The transition team to go into HHS will be small, fewer than 10 people. They are unpaid volunteers who are subject to government background checks. Their job is to collect and report information, not to debate or develop policy. The Biden Administration will try to make as many “final decisions” as possible prior to January 20, 2025 on its key priorities. Any disputes about sharing information will go back to the White House Transition Team to resolve. The Biden Administration will designate senior careerists to who will meet with and prepare briefing material for the Trump transition team. The gears of government will slow, but not stop.

The transition team serves another important role by meeting with external groups as well. The HHS transition team will brief the Secretary-designate on a wide variety of subjects, the most important of which may be the “unclear” and “unknown.” It may make recommendations to the Secretary-designate on how to restructure or consolidate the 13 Operating Divisions (OP-DIVs) and 14 Staff Divisions (Staff-DIVs) within HHS. One of the most important developments that could impact HHS since the last transition is the June 28, 2024 Loper Bright decision by the Supreme Court, which effectively overturned the Chevron deference given to federal agencies. The new Secretary will need to develop a new Loper Bright strategy for HHS, especially for the Medicare and Medicaid programs.
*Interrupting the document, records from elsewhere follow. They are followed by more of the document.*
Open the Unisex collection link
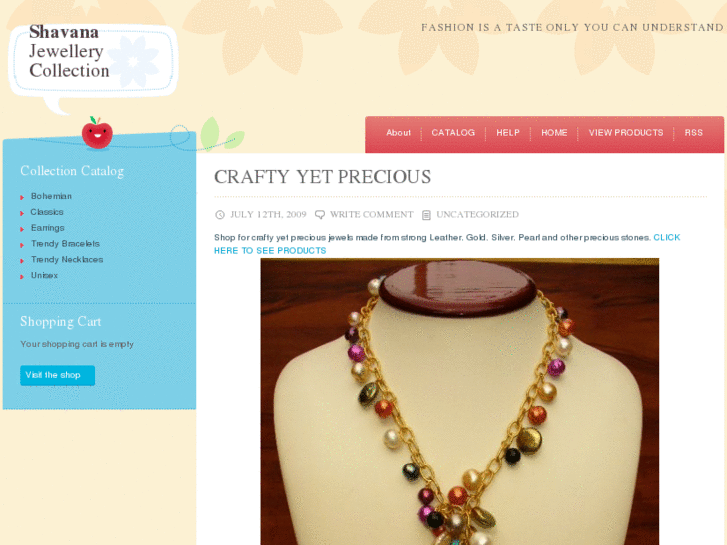The image size is (727, 545). point(44,275)
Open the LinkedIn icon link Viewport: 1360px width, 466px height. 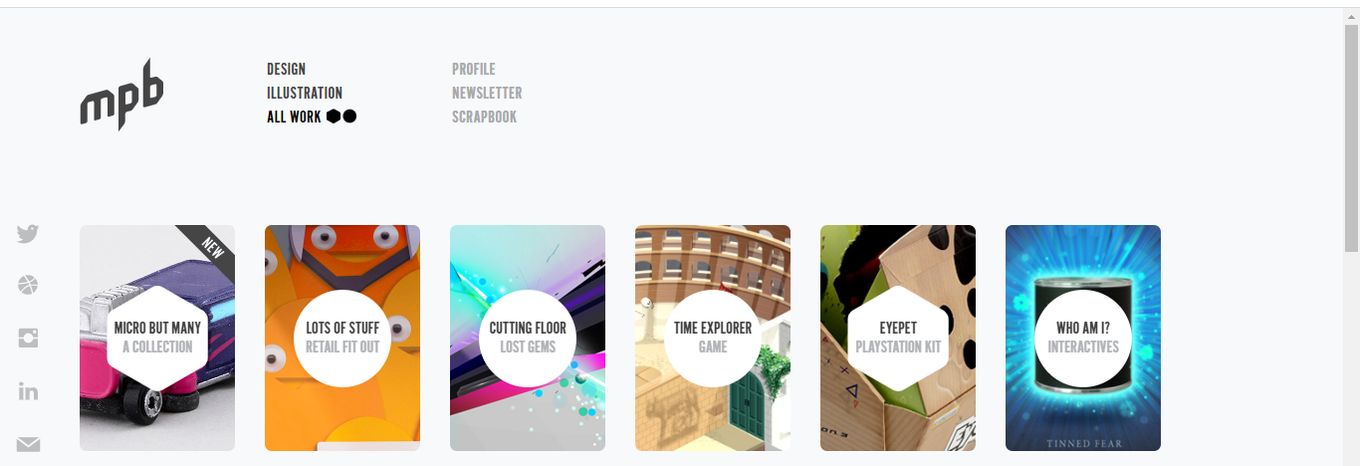pos(28,391)
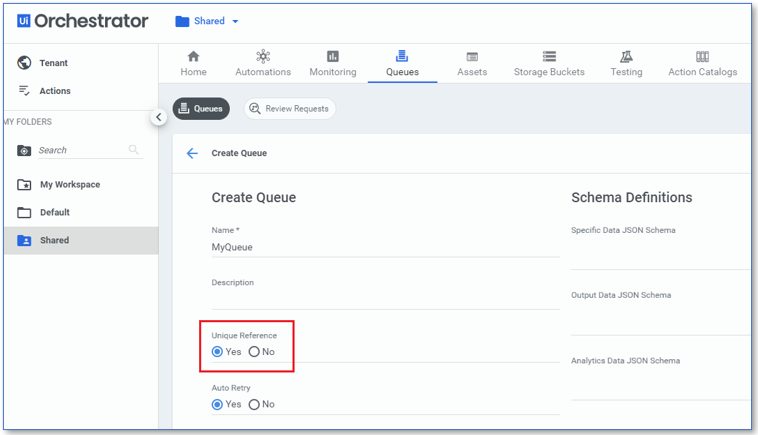Click the Queues pill button

point(201,108)
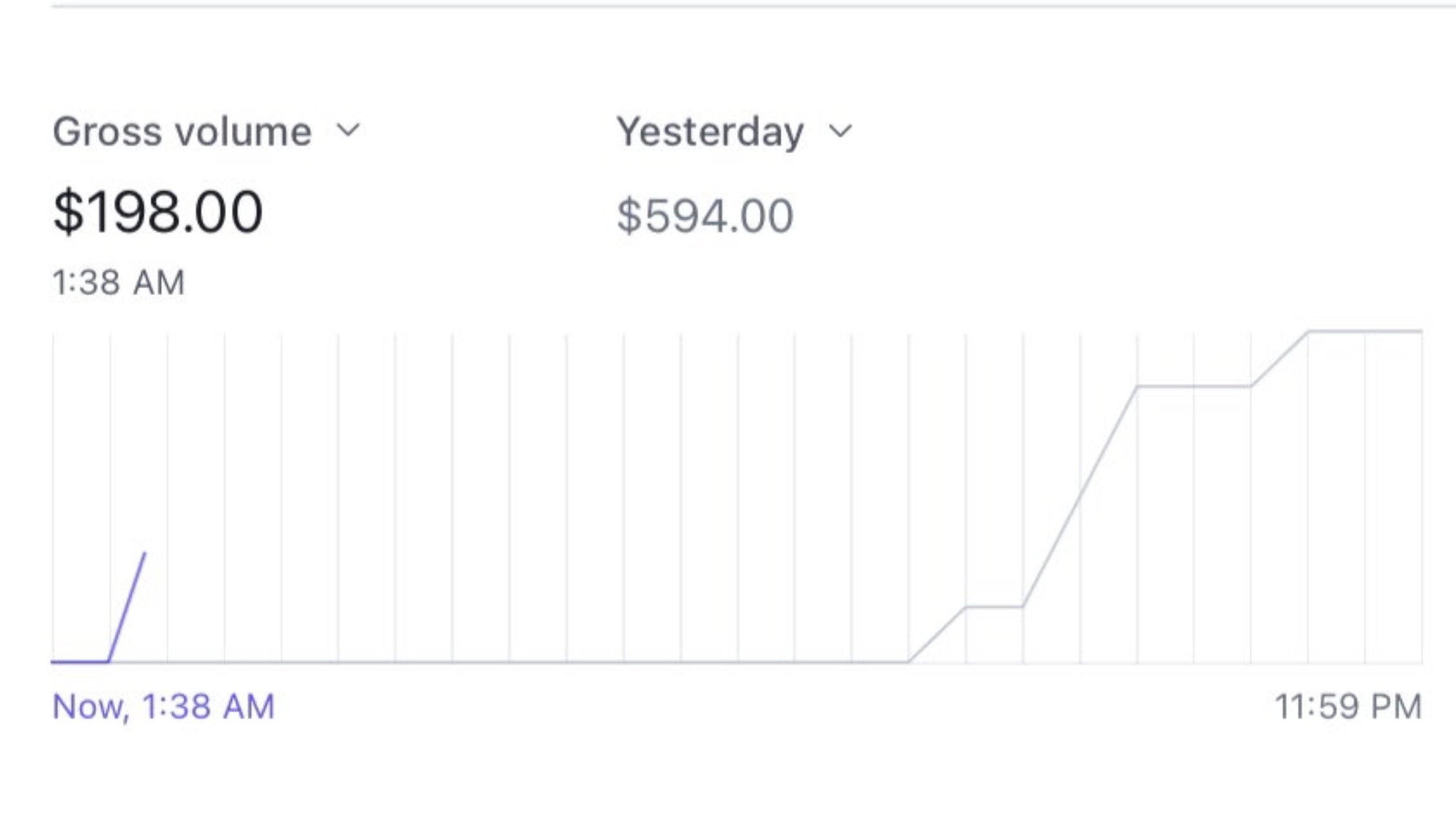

On January 20, the HHS Transition Team will simply and unceremoniously dissolve and be replaced by the Secretary-designee’s own team. If all goes well with the Senate confirmation process, the Secretary will take the oath of office that day. Key positions to be filled immediately with political appointees are Chief of Staff and Assistant Secretaries for Public Affairs, the Office of Legislation, the Office of White House Liaison. A group of perhaps a dozen newly minted “special assistants to the Secretary” will parachute into HHS to continue the transition, many of whom will seek permanent positions. These individuals will serve as liaisons to the OPDIVs and STAFFDIVs which will be headed by careerists who are designated as “acting “administrators and directors. This is a time great opportunity for the new Secretary and team to make decisions quickly without the usual process of consulting with multiple layers of decision-making in a matrix-style organization.

The cycle will restart in November 2028.